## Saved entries
%%
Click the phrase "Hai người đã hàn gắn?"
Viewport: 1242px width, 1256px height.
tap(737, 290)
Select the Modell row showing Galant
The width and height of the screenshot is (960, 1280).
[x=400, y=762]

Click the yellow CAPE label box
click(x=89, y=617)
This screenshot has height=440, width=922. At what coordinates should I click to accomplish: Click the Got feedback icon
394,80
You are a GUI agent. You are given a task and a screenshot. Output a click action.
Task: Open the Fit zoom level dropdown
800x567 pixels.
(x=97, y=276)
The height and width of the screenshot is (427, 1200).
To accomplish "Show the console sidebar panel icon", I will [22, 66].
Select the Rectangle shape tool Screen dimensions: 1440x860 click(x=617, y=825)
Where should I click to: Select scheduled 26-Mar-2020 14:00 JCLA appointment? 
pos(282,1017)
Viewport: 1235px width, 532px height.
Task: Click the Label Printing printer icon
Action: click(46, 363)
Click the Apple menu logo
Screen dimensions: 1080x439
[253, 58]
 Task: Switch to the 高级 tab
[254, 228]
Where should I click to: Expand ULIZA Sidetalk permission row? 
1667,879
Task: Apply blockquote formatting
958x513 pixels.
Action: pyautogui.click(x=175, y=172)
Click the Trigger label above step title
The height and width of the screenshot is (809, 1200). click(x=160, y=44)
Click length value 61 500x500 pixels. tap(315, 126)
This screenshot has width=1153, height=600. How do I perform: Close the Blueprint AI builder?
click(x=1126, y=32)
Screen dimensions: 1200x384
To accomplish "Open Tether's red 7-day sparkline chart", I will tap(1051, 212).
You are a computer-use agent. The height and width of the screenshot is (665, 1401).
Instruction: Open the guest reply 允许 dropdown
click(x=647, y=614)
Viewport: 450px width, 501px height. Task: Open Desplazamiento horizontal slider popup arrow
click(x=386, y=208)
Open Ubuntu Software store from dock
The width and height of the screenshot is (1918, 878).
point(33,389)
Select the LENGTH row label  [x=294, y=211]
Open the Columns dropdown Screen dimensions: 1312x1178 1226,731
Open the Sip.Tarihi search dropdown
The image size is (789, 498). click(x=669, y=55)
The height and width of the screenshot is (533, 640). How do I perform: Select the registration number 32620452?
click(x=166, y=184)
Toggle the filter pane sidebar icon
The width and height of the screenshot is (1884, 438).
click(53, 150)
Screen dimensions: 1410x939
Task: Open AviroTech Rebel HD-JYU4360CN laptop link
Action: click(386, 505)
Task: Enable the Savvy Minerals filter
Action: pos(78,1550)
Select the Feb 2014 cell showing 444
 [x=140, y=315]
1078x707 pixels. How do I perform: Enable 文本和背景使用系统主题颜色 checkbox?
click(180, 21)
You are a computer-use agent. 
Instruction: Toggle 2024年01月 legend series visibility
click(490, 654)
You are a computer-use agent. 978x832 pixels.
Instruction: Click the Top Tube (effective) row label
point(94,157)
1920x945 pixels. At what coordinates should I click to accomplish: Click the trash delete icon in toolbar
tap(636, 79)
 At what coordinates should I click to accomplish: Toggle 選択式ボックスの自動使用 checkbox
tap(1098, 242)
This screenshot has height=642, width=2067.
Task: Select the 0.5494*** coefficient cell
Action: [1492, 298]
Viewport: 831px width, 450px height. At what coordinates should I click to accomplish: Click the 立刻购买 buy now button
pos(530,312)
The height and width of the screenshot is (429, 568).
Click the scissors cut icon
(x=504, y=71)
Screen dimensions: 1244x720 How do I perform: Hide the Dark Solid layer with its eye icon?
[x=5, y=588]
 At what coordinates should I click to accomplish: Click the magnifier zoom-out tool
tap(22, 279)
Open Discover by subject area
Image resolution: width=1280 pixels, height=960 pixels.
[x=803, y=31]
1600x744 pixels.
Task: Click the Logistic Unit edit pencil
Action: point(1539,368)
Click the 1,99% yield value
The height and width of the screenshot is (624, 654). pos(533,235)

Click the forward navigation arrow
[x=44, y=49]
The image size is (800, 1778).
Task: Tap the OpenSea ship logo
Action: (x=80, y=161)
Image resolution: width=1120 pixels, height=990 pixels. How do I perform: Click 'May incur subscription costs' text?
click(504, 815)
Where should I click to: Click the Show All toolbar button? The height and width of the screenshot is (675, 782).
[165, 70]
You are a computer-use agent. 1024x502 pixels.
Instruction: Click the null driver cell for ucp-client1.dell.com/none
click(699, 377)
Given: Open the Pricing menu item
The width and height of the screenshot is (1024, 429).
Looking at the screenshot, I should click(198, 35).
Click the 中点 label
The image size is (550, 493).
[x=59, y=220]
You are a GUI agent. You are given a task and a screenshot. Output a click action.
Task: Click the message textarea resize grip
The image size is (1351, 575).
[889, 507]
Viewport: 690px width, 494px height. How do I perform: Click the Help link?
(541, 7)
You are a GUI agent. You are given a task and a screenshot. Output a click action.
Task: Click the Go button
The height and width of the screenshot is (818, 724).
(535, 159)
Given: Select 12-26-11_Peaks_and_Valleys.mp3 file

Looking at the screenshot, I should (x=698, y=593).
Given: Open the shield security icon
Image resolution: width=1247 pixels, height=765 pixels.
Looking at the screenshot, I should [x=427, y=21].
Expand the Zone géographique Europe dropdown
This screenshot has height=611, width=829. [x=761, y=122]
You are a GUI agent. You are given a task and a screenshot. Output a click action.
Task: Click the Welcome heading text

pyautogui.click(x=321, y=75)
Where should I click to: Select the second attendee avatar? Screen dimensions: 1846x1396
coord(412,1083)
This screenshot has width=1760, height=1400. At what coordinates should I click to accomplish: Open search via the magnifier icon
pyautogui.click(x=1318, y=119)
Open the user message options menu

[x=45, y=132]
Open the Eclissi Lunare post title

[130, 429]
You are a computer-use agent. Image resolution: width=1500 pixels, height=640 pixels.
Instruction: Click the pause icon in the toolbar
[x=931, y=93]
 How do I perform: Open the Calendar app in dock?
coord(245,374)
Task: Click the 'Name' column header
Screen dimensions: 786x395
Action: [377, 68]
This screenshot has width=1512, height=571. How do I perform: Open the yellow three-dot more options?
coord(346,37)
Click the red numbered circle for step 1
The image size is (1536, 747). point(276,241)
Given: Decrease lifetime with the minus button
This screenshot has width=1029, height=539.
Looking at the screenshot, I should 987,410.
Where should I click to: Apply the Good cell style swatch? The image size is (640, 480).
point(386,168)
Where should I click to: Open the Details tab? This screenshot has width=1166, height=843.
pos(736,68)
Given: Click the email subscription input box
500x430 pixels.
%%
Every entry above should be written out again, precisely.

Click the phrase "Hai người đã hàn gắn?"
Viewport: 1242px width, 1256px height.
tap(737, 290)
Select the Modell row showing Galant
The width and height of the screenshot is (960, 1280).
[x=400, y=762]

Click the yellow CAPE label box
click(x=89, y=617)
This screenshot has height=440, width=922. At what coordinates should I click to accomplish: Click the Got feedback icon
394,80
You are a GUI agent. You are given a task and a screenshot. Output a click action.
Task: Open the Fit zoom level dropdown
800x567 pixels.
(x=97, y=276)
The height and width of the screenshot is (427, 1200).
To accomplish "Show the console sidebar panel icon", I will [22, 66].
Select the Rectangle shape tool Screen dimensions: 1440x860 click(x=617, y=825)
Where should I click to: Select scheduled 26-Mar-2020 14:00 JCLA appointment? 
pos(282,1017)
Viewport: 1235px width, 532px height.
Task: Click the Label Printing printer icon
Action: click(46, 363)
Click the Apple menu logo
Screen dimensions: 1080x439
[253, 58]
 Task: Switch to the 高级 tab
[254, 228]
Where should I click to: Expand ULIZA Sidetalk permission row? 
1667,879
Task: Apply blockquote formatting
958x513 pixels.
Action: pyautogui.click(x=175, y=172)
Click the Trigger label above step title
The height and width of the screenshot is (809, 1200). click(x=160, y=44)
Click length value 61 500x500 pixels. tap(315, 126)
This screenshot has width=1153, height=600. How do I perform: Close the Blueprint AI builder?
click(x=1126, y=32)
Screen dimensions: 1200x384
To accomplish "Open Tether's red 7-day sparkline chart", I will tap(1051, 212).
You are a computer-use agent. The height and width of the screenshot is (665, 1401).
Instruction: Open the guest reply 允许 dropdown
click(x=647, y=614)
Viewport: 450px width, 501px height. Task: Open Desplazamiento horizontal slider popup arrow
click(x=386, y=208)
Open Ubuntu Software store from dock
The width and height of the screenshot is (1918, 878).
point(33,389)
Select the LENGTH row label  [x=294, y=211]
Open the Columns dropdown Screen dimensions: 1312x1178 1226,731
Open the Sip.Tarihi search dropdown
The image size is (789, 498). click(x=669, y=55)
The height and width of the screenshot is (533, 640). How do I perform: Select the registration number 32620452?
click(x=166, y=184)
Toggle the filter pane sidebar icon
The width and height of the screenshot is (1884, 438).
click(53, 150)
Screen dimensions: 1410x939
Task: Open AviroTech Rebel HD-JYU4360CN laptop link
Action: click(386, 505)
Task: Enable the Savvy Minerals filter
Action: pos(78,1550)
Select the Feb 2014 cell showing 444
 [x=140, y=315]
1078x707 pixels. How do I perform: Enable 文本和背景使用系统主题颜色 checkbox?
click(180, 21)
You are a computer-use agent. 
Instruction: Toggle 2024年01月 legend series visibility
click(490, 654)
You are a computer-use agent. 978x832 pixels.
Instruction: Click the Top Tube (effective) row label
point(94,157)
1920x945 pixels. At what coordinates should I click to accomplish: Click the trash delete icon in toolbar
tap(636, 79)
 At what coordinates should I click to accomplish: Toggle 選択式ボックスの自動使用 checkbox
tap(1098, 242)
This screenshot has height=642, width=2067.
Task: Select the 0.5494*** coefficient cell
Action: [1492, 298]
Viewport: 831px width, 450px height. At what coordinates should I click to accomplish: Click the 立刻购买 buy now button
pos(530,312)
The height and width of the screenshot is (429, 568).
Click the scissors cut icon
(x=504, y=71)
Screen dimensions: 1244x720 How do I perform: Hide the Dark Solid layer with its eye icon?
[x=5, y=588]
 At what coordinates should I click to accomplish: Click the magnifier zoom-out tool
tap(22, 279)
Open Discover by subject area
Image resolution: width=1280 pixels, height=960 pixels.
[x=803, y=31]
1600x744 pixels.
Task: Click the Logistic Unit edit pencil
Action: point(1539,368)
Click the 1,99% yield value
The height and width of the screenshot is (624, 654). pos(533,235)

Click the forward navigation arrow
[x=44, y=49]
The image size is (800, 1778).
Task: Tap the OpenSea ship logo
Action: (x=80, y=161)
Image resolution: width=1120 pixels, height=990 pixels. How do I perform: Click 'May incur subscription costs' text?
click(504, 815)
Where should I click to: Click the Show All toolbar button? The height and width of the screenshot is (675, 782).
[165, 70]
You are a computer-use agent. 1024x502 pixels.
Instruction: Click the null driver cell for ucp-client1.dell.com/none
click(699, 377)
Given: Open the Pricing menu item
The width and height of the screenshot is (1024, 429).
Looking at the screenshot, I should click(198, 35).
Click the 中点 label
The image size is (550, 493).
[x=59, y=220]
You are a GUI agent. You are given a task and a screenshot. Output a click action.
Task: Click the message textarea resize grip
The image size is (1351, 575).
[889, 507]
Viewport: 690px width, 494px height. How do I perform: Click the Help link?
(541, 7)
You are a GUI agent. You are given a task and a screenshot. Output a click action.
Task: Click the Go button
The height and width of the screenshot is (818, 724).
(535, 159)
Given: Select 12-26-11_Peaks_and_Valleys.mp3 file

Looking at the screenshot, I should (x=698, y=593).
Given: Open the shield security icon
Image resolution: width=1247 pixels, height=765 pixels.
Looking at the screenshot, I should [x=427, y=21].
Expand the Zone géographique Europe dropdown
This screenshot has height=611, width=829. [x=761, y=122]
You are a GUI agent. You are given a task and a screenshot. Output a click action.
Task: Click the Welcome heading text

pyautogui.click(x=321, y=75)
Where should I click to: Select the second attendee avatar? Screen dimensions: 1846x1396
coord(412,1083)
This screenshot has width=1760, height=1400. At what coordinates should I click to accomplish: Open search via the magnifier icon
pyautogui.click(x=1318, y=119)
Open the user message options menu

[x=45, y=132]
Open the Eclissi Lunare post title

[130, 429]
You are a computer-use agent. Image resolution: width=1500 pixels, height=640 pixels.
Instruction: Click the pause icon in the toolbar
[x=931, y=93]
 How do I perform: Open the Calendar app in dock?
coord(245,374)
Task: Click the 'Name' column header
Screen dimensions: 786x395
Action: [377, 68]
This screenshot has width=1512, height=571. How do I perform: Open the yellow three-dot more options?
coord(346,37)
Click the red numbered circle for step 1
The image size is (1536, 747). point(276,241)
Given: Decrease lifetime with the minus button
This screenshot has width=1029, height=539.
Looking at the screenshot, I should 987,410.
Where should I click to: Apply the Good cell style swatch? The image size is (640, 480).
point(386,168)
Where should I click to: Open the Details tab? This screenshot has width=1166, height=843.
pos(736,68)
Given: Click the email subscription input box
500x430 pixels.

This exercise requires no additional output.